Generated ""fake"" data is coherent across columns. For example, say the combination of (‘title’, ‘first_name’, ‘last_name’, ‘gender’, ‘email’) describes a unique person in a dataset, there is a strict relationship between these attributes, so when “title” is “Mrs” or “Ms” ""gender"" will be ""Female"", and “first_name” will contain a name given to females.

When it is important to maintain this correct description of an entity in the generated synthetic data, the dataset can be easily annotated to link the appropriate fields together. When annotated, Synthesized will learn to generate realistic entities as a whole, rather than independently generating individual attributes.

The following annotation entities are enabled by default and others can be configured as well:

  1. Person. Labels such as title, gender, full_name, first_name, last_name, email, username, password, mobile_number, home_number, work_number can be annotated and generated.

  2. Address. Labels such as postcode, county, city, district, street, house, flat, house_name, full_address can be annotated and generated.

  3. Bank Account. Labels such as bic, sort_code, account can be annotated and generated.

  4. Formatted String. For a more flexible string generation, one can annotate a column as a formatted string, give it a pattern (in form of regular expression), and the software will generate random strings based on the given regular expression. For example, pattern=""[A-Z]{4}-[0-9]{3}-[A-Z0-9]{6}"" may generate ""KWNF-971-K20X8B"" or any other string that follows that pattern.

The entity annotation guide explains how you can annotate your attributes to apply fake data instead of synthetic data.

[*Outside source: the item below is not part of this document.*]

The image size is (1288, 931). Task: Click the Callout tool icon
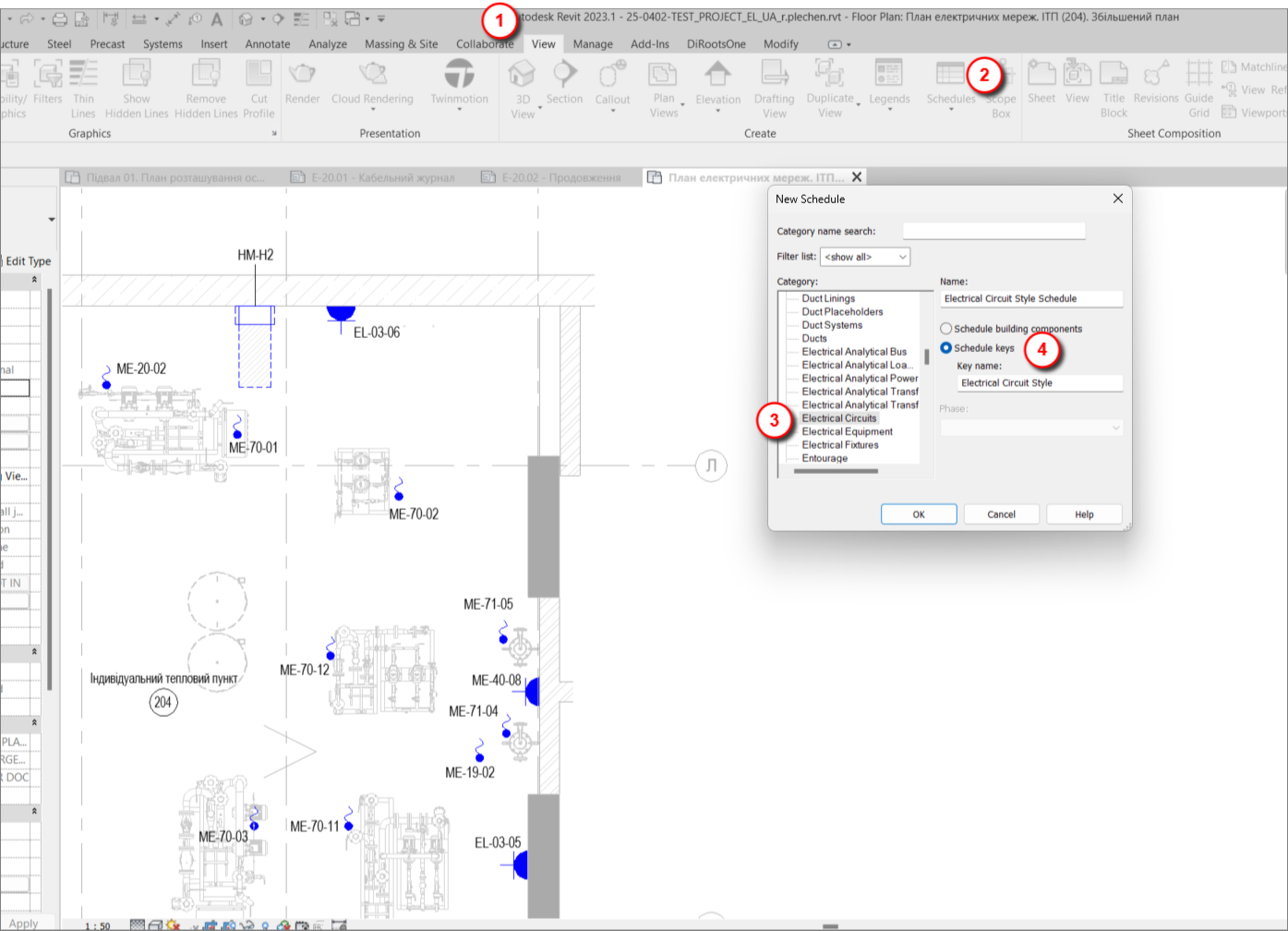612,74
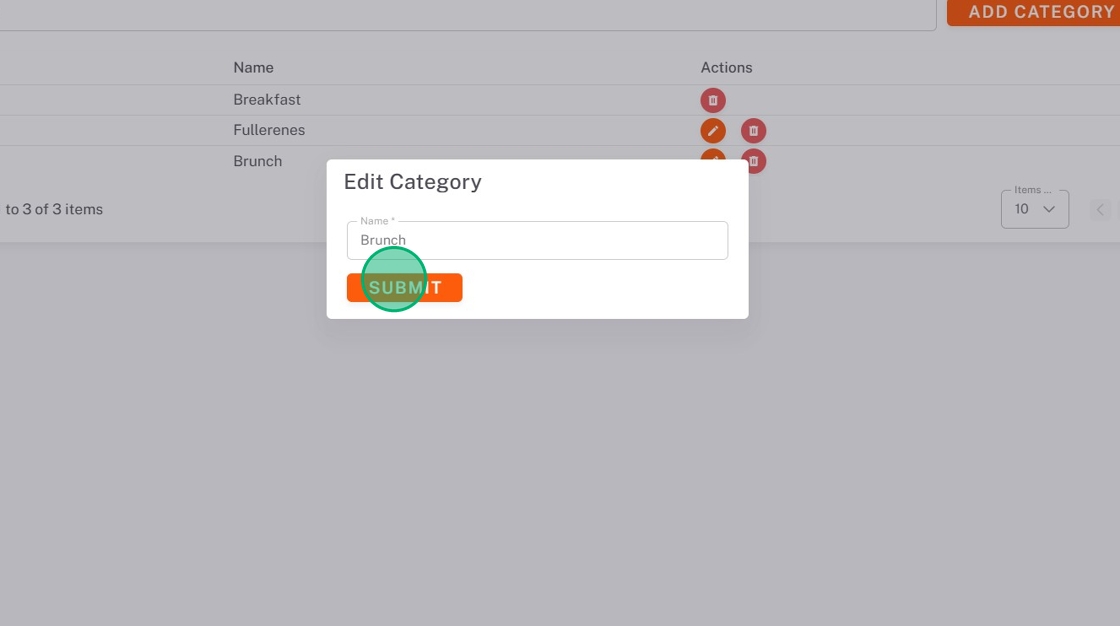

The product has its own catalogs of “fake” values. The following entities are available by default and others can be added on-demand:

  1. Personal information such as title, gender, full_name, first_name, last_name, email, username, password, mobile_number, home_number, work_number (configured by default for English names but available in different locales)

  2. Addresses fields (such as postcode, county, city, district, street, house, flat, house_name, full_address) can be annotated and generated. Available on-demand, Synthesized can provide a dictionary of real addresses, so that the generated addresses are real (although still independent from original dataset).

  3. Bank account information (bic, sort_code, account, IBAN, credit cards)

  4. Any other entity can be generated by the user just by providing a pattern (in form of regular expression) - For example, the user can use the software to generate European car plates by providing the pattern “[0-9]{4}-[A-Z]{3}“, that may generate values like “3816-NXY”, “0981-ABX” or “2607-BCM”."